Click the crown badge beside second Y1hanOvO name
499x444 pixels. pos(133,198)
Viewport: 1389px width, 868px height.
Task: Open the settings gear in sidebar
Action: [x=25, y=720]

About this exercise:
All of the material, restated exactly, is the expected result.

Final answer:
Click the crown badge beside second Y1hanOvO name
499x444 pixels. pos(133,198)
Viewport: 1389px width, 868px height.
Task: Open the settings gear in sidebar
Action: [x=25, y=720]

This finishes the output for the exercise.